Many railway experts are optimistic and believe the high speed rail will help promote balanced urban and rural development and the competitiveness of all Taiwanese cities.
However, just as when the construction of the Sun Yat-sen National Freeway was completed in 1978, the high speed railway will only serve to balance population distribution in cities along the rail line. As for urbanization, the new rail system may not have much of an impact.
A look at a statistics on population sizes in the nation's different townships and cities over the past three decades reveals two things.
First of all, urban polarization is getting more serious, which indicates a widening gap between urban and rural areas.
Secondly, the population distribution in Taiwan displays "power law scaling." Power laws can be observed in the development of matters where scale and frequency stand in an inverse relationship -- the larger the scale, the smaller the frequency.
For example, an earthquake measuring more than seven on the Richter scale is a rare phenomenon, whereas earthquakes measuring four or below occur quite often.

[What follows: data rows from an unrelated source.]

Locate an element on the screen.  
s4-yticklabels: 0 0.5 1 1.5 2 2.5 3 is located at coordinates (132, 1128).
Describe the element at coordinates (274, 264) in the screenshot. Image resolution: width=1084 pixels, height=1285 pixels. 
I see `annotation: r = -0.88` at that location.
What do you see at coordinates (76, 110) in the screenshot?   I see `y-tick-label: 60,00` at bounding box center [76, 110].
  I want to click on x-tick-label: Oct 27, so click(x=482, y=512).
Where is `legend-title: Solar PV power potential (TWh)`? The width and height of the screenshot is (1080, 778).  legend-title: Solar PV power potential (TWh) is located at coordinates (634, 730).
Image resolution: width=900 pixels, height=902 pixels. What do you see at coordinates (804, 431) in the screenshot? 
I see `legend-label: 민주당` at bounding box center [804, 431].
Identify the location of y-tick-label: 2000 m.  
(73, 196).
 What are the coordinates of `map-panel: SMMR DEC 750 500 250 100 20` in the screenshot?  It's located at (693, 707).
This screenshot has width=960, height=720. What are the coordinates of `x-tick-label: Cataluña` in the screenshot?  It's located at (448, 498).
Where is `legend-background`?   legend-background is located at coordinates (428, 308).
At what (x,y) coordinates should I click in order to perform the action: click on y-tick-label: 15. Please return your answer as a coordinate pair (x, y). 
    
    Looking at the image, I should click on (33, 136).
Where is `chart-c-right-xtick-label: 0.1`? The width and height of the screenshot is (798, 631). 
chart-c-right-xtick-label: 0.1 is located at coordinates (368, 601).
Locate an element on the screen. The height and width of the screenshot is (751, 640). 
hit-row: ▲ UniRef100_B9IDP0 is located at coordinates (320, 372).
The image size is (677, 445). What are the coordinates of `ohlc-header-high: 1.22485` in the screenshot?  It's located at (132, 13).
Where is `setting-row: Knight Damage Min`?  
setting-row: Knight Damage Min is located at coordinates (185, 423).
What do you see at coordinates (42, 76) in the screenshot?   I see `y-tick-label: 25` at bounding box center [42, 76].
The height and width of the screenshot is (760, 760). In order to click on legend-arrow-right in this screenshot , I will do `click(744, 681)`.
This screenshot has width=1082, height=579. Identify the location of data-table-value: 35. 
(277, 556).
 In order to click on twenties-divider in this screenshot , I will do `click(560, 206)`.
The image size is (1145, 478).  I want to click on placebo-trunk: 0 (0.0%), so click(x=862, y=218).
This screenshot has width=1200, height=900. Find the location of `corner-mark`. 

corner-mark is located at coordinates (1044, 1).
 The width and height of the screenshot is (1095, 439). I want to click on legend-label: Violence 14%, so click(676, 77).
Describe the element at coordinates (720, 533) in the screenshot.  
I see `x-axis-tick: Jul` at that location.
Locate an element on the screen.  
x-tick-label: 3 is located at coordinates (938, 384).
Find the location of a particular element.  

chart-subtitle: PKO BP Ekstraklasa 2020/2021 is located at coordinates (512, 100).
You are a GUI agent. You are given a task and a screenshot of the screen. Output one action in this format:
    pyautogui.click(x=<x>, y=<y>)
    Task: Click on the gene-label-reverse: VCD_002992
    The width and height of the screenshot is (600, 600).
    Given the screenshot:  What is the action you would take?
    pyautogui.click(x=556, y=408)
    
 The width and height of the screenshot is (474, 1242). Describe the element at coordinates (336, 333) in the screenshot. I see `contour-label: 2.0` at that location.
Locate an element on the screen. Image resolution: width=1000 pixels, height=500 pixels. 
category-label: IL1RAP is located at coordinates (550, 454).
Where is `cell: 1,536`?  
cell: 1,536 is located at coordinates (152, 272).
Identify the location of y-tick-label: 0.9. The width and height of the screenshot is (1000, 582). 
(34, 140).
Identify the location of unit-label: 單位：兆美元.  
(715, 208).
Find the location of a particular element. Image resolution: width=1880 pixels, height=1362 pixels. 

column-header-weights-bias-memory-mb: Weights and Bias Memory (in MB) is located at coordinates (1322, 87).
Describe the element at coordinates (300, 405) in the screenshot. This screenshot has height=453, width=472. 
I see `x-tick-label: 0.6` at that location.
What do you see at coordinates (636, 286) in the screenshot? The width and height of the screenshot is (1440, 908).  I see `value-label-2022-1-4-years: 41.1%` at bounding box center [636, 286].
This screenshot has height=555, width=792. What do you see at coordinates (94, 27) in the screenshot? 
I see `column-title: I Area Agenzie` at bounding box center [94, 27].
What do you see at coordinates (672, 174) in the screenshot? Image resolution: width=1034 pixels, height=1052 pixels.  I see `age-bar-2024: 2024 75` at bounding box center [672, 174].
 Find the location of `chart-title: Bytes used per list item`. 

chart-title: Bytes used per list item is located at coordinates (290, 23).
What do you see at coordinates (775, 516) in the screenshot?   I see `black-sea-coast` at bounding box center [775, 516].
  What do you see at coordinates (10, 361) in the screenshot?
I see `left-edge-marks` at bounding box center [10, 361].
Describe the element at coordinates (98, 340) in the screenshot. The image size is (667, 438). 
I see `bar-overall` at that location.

If we plot earthquake magnitude on a horizontal axis and frequency on a vertical axis, the distribution will describe a straight line.
The population distribution of the nation's cities also conforms to these power laws. If we plot population distribution and size, we get a straight line. By comparing the population distribution in cities along the Sun Yat-sen National Freeway with cities not along the freeway, we find that the urbanization trend along the freeway is weakening.
Based on this analysis, it becomes possible to predict that the new railway will only increase the population distribution of populations along the railway line.
But this will not solve the uneven urbanization trends. The only reason for this is that factors resulting from past urban development have made industry choose northern Taiwan as its favored location, and it will be difficult to implement a policy which can change that.
The statistical modeling of the distribution of those companies -- by dividing them into northern, central, southern and eastern regions -- reveals that metropolitan Taipei has long been the first choice for company headquarters. Whether we like it or not, as long as the conditions remain unchanged, companies will continue to focus on northern Taiwan in the present and the future, as it has done in the past.
Judging from the way industry has locked in on the north and the law of urban distribu-tion, the uneven development between northern and southern Taiwan is a natural phenomenon that will be difficult to break. The high speed railway is no exception.
Lai Shih-kung is a professor and director of the Cities, Complexity and Planning Lab at National Taipei University.